MSan fails to init with

MemorySanitizer: CHECK failed: sanitizer_allocator_primary64.h:133 "((kSpaceBeg)) == ((address_range.Init(TotalSpaceSize, PrimaryAllocatorName, kSpaceBeg)))" (0xe00000000000, 0xfffffffffffffff4) (tid=23879)

Environment

This is when running an MSan-instrumented aarch64 binary via qemu-aarch64. I'm using a clang snapshot:

Debian clang version 18.0.0 (++20230829112257+96e83d3705c7-1~exp1~20230829112313.180) 

People report similar issues on Raspberry Pi 4, with ASan, and with Clang 16 and Clang 17, while Clang 15 works:

So this seems to be a regression between 15 and 16.

Possible causes and fix

I have a strong suspicion that the reason for this is the commit a588cfe, but I haven't tested recompiling with -DSANITIZER_CAN_USE_ALLOCATOR64=0.

When I use qemu's strace functionality, I get this just before the crash:

mmap(0x0000e00000000000,8192,PROT_NONE,MAP_PRIVATE|MAP_ANONYMOUS|MAP_FIXED|MAP_NORESERVE,-1,0) = -1 errno=12 (Cannot allocate memory)
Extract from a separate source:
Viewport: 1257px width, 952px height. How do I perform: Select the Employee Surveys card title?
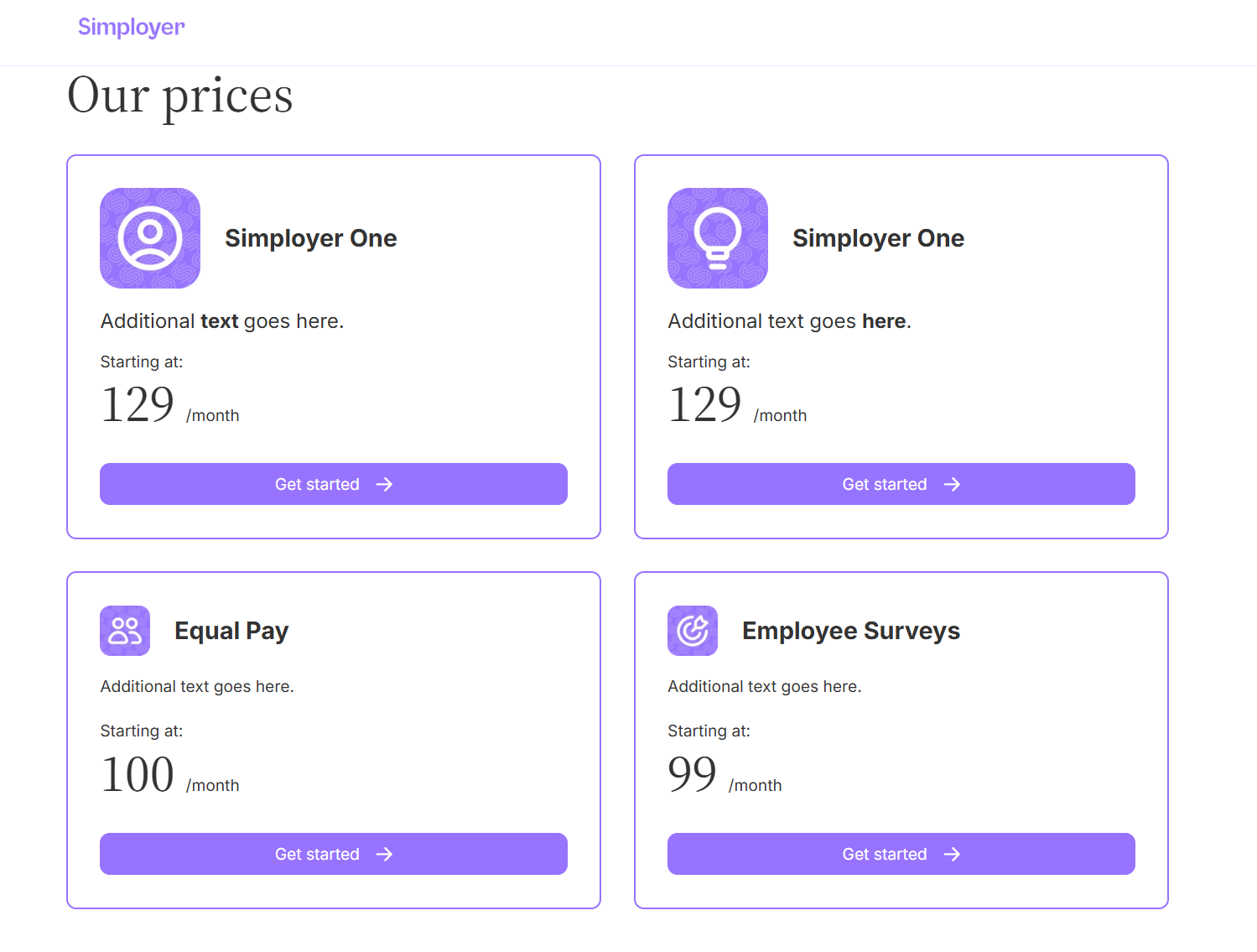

And note that the value 0xfffffffffffffff4 from the assertion is equal to -12. Here, 0x0000e00000000000 is a 48-bit address, but perhaps QEMU's emulation supports only smaller (39 bits)? [1] I suspect that the Raspberry Pi 4 also has a virtual address space smaller than 48 bits. When I try this with Clang 14, I see only mmap calls up to address 0x0000006000000000 (which is a 39-bit address).

The AArch64 memory layout on Linux can vary a lot (https://www.kernel.org/doc/html/v5.8/arm64/memory.html). Possible virtual address sizes are 39 bits, 42 bits, 48 bits, and 52 bits. Perhaps it's a good idea to detect this at runtime in the 64-bit allocator?

(note: Not sure if this is the right place to report. It seems to me that this is a compiler-rt issue, which seems to be tracked here? But please close if the existing google/sanitizers#1674 is a better place to track this.)

edit:
[1] After some more experimentation, I am not convinced that's true. I see QEMU placing the code 47-bit addresses. So I don't know why it doesn't like 0x0000e00000000000. Its emulation of the Linux memory layout may not be perfect. I might reach out to them. But this does not change much about the validity of this bug, which still seems to occur on Raspberry Pi (without any emulation layer).